### Task 1
Could you put the entry lines into a JSON list of strings, starting with the line containing "Click Combine into single recording button" and going on through the line containing "Looking at the", with one string per line, blank lines skipped, and the pictures left out?

### Document text

The last one VacuumTick is a message send by partition to itself in time intervals in order to proceed with outdated entry versions cleaning, we discussed about together with MVCC. Let's cover it now.

Vacuum

This process is conceptually very similar to GCs known from languages with managed runtimes. Garbage collection described here is pretty primitive:

  1. We'll calculating effective deadline based on current time. We also add 1 minute grace period. Why? To amortize clock skews that could possibly happen between multiple machines.
  2. Find all transactions which deadline is overdue our deadline.
  3. Run through MVCC store and remove all versions belonging to overdue transactions, unless they are last committed entries.

We finish all of this with schedule up next VaccumTick. Don't do this at the beginning nor within repeatable intervals, as we have no idea how long will it take to complete.

| VacuumTick ->
  // calculate deadline as a cutoff line for overdue transactions
  let deadline = DateTime.UtcNow + TimeSpan.FromMinutes 1. 
  // pick transactions over the deadline
  let overdue =
    state.deadlines
    |> Seq.choose (fun e -> if e.Value >= deadline then Some e.Key else None)
    |> Set.ofSeq
  // remove versioned entries belonging to overdue transactions
  // unless they were the latest committed ones
  let versions =
    state.versions
    |> Map.map (fun key versions ->
      versions
      |> Map.filter (fun txn item ->
        match Map.tryFind key state.lastCommit with
        | Some ts when ts = txn -> true // this is the last committed entry
        | None -> true // this entry transaction was not yet committed
        | _    -> Set.contains item.txnId overdue)
    )
  // schedule next vacuum
  let vacuum = ctx.Schedule vacuumInterval (retype ctx.Self) VacuumTick
  // cleanup overdue transactions
  let deadlines = 
    overdue 
    |> Set.fold (fun acc txn -> Map.remove txn acc) state.deadlines
  let state = { state with versions = versions
                           deadlines = deadlines
                           vacuum = Some vacuum }
  return! ready state ctx

Keep in mind that running vacuum inside of the same actor will postpone all concurrent read/write requests until completion. Since vacuum may take long time, it's useful to put it into separate thread or introduce turn-based checkpointing mechanism. Ultimately there are many different ways on how to handle MVCC garbage collection properly, but since we don't have page and tuple IDs, we won't focus on them here.

### Task 2
Can you continue the piece on MVCC vacuuming from where it stops?

### Exercise data
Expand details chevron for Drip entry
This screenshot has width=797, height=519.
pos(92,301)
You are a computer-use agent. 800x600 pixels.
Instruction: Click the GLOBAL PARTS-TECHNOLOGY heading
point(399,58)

---

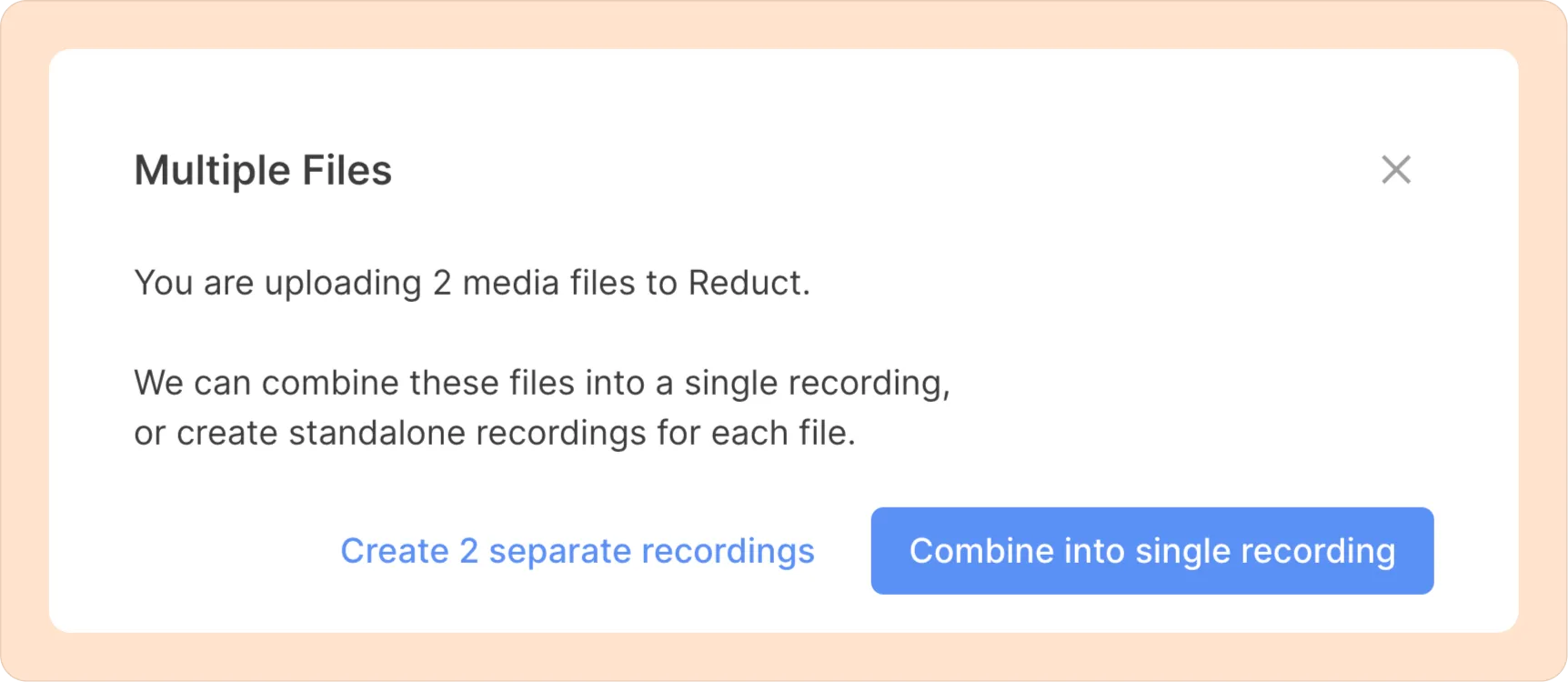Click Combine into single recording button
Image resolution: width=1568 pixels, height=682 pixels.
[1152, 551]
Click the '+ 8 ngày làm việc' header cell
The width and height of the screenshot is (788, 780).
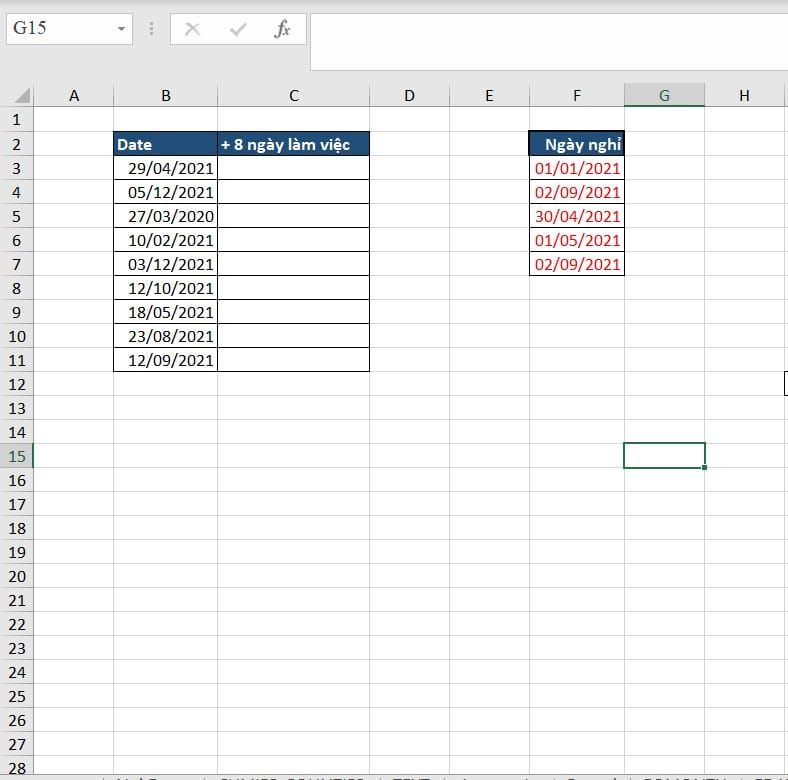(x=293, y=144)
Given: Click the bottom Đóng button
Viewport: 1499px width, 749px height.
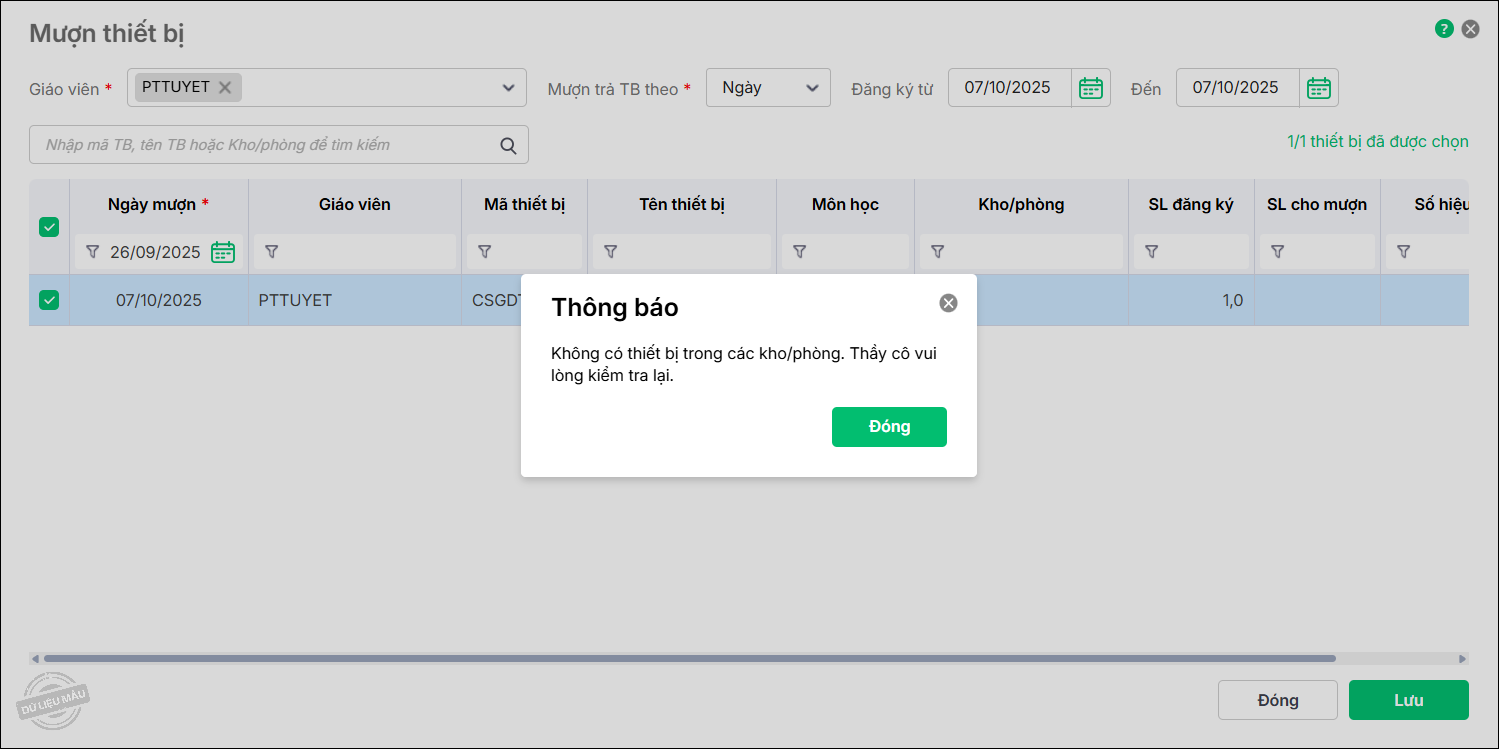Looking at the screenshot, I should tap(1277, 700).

* * *

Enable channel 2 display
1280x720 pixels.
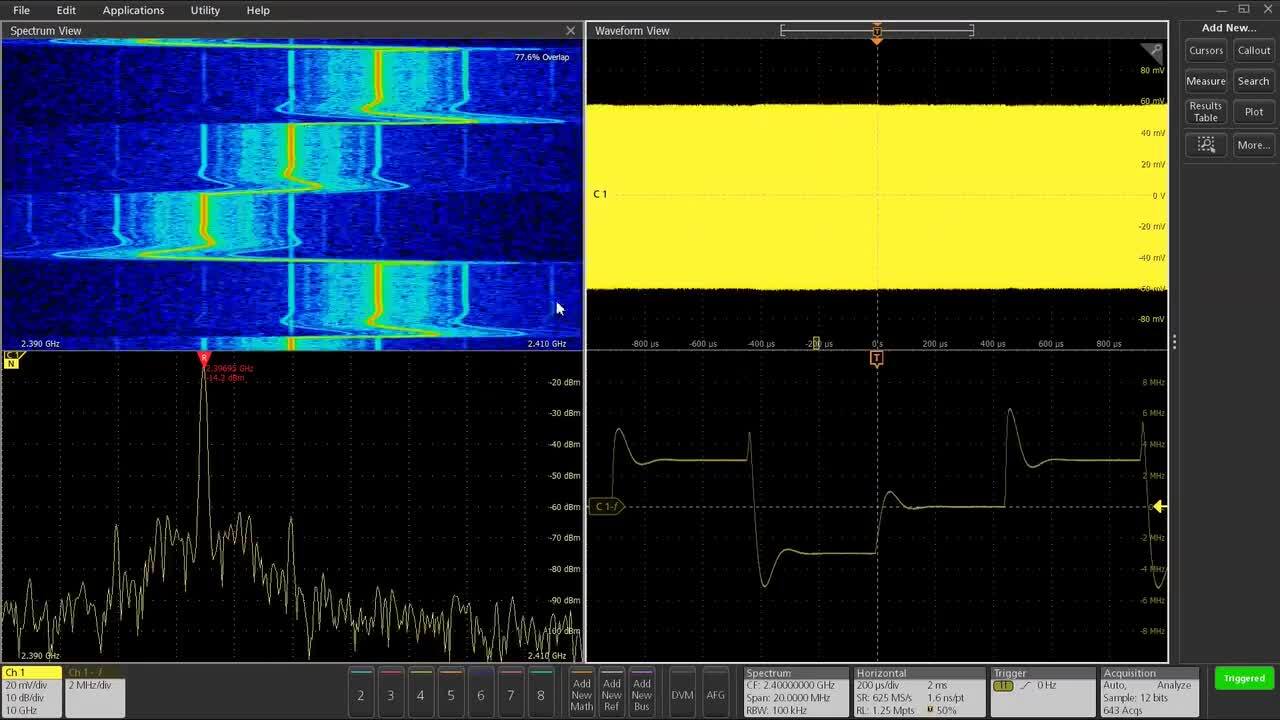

### Final result 1
[
  "Click Combine into single recording button",
  "Image resolution: width=1568 pixels, height=682 pixels.",
  "[1152, 551]",
  "Click the '+ 8 ngày làm việc' header cell",
  "The width and height of the screenshot is (788, 780).",
  "(x=293, y=144)",
  "Given: Click the bottom Đóng button",
  "Viewport: 1499px width, 749px height.",
  "Looking at the screenshot, I should tap(1277, 700)."
]

### Final result 2
Write transactions

First lets cover writes. Unlike in case of SQL, transactions in RAMP are non-interactive. This means that there are no separate begin/commit/abort phases visible to users. Both reads and writes are described in terms of a single operation and always require to specify all keys used by transaction up front. RAMP writes are using two phase commit protocol:

ramp-writes

Here, we'll use a dedicated actor to serve as a write transaction coordinator:

module WriteCoordinator

type State =
  { txn: TxnId // write transaction ID
    total: int // total number of entries
    remaining: int // number of remaining partition ACKs
    partitions: Map<string,IActorRef<Message>> // partitions per key
    replyTo: IActorRef<Message> }

First let's cover prepare phase: we'll start by sending a Prepare request to all partitions participating in transaction. We'll also build up a bloom filter

// all entries in scope of the transaction share the same bloom filter
let bloom =
  entries // Map<key, updated value> we want to write
  |> Map.keys
  |> Seq.fold (fun acc key -> Bloom.add key acc) Bloom.empty

for e in entries do
  let partition = keyToPartition e.Key state
  let item = { value = e.Value; txnId = txn; filter = bloom }
  partition <! Prepare(txn, deadline, e.Key, item)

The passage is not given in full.